■ **TASK OBJECTIVE**
Reproduce, unchanged, the lines between the one holding "Image resolution: width=628" and the last line of the records, including both ends, but no pictures.
====
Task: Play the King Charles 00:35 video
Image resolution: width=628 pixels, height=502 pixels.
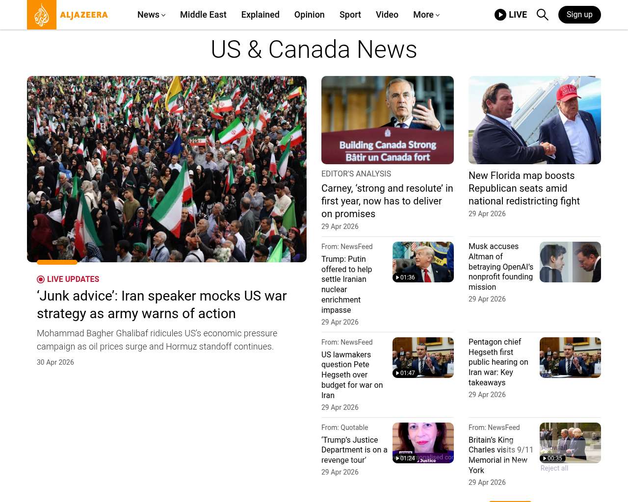Action: coord(570,443)
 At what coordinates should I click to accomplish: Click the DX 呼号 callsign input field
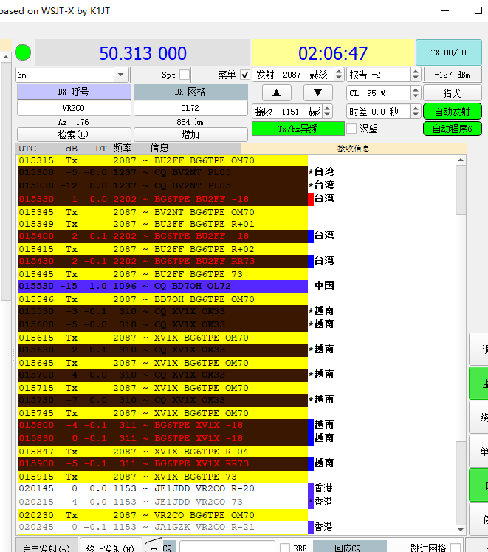[72, 108]
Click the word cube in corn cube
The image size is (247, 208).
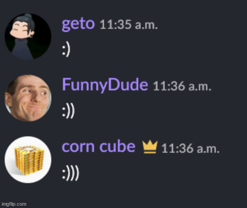click(x=117, y=146)
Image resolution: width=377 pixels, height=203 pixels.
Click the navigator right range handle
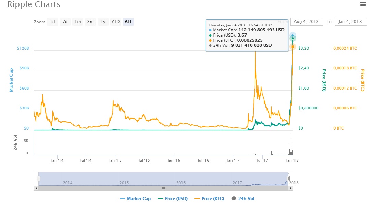click(288, 178)
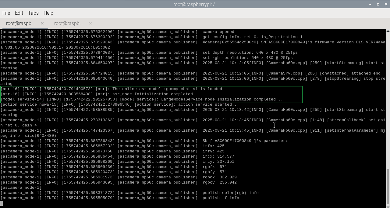Click the terminal cursor block on the last line
This screenshot has height=208, width=390.
(x=2, y=203)

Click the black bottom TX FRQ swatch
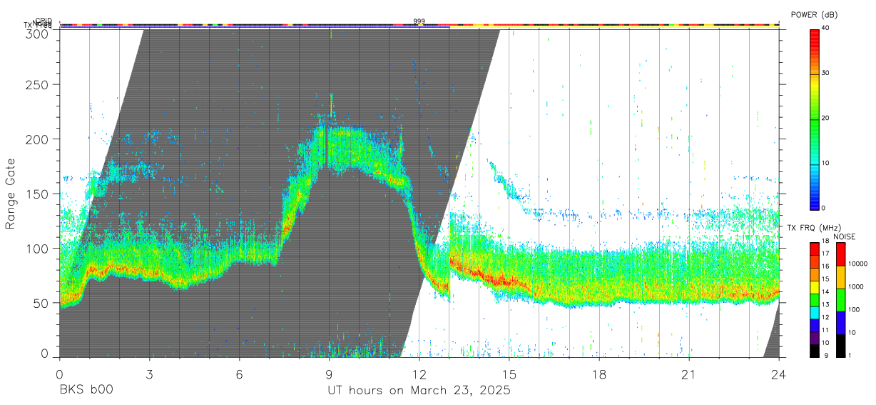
====
■ **WRITTEN RESPONSE**
Image resolution: width=628 pixels, height=502 pixels.
Action: coord(570,443)
 At what coordinates should I click to accomplish: Click the DX 呼号 callsign input field
[72, 108]
Click the word cube in corn cube
The image size is (247, 208).
click(x=117, y=146)
Image resolution: width=377 pixels, height=203 pixels.
Click the navigator right range handle
click(288, 178)
Click the terminal cursor block on the last line
This screenshot has height=208, width=390.
(x=2, y=203)

Click the black bottom TX FRQ swatch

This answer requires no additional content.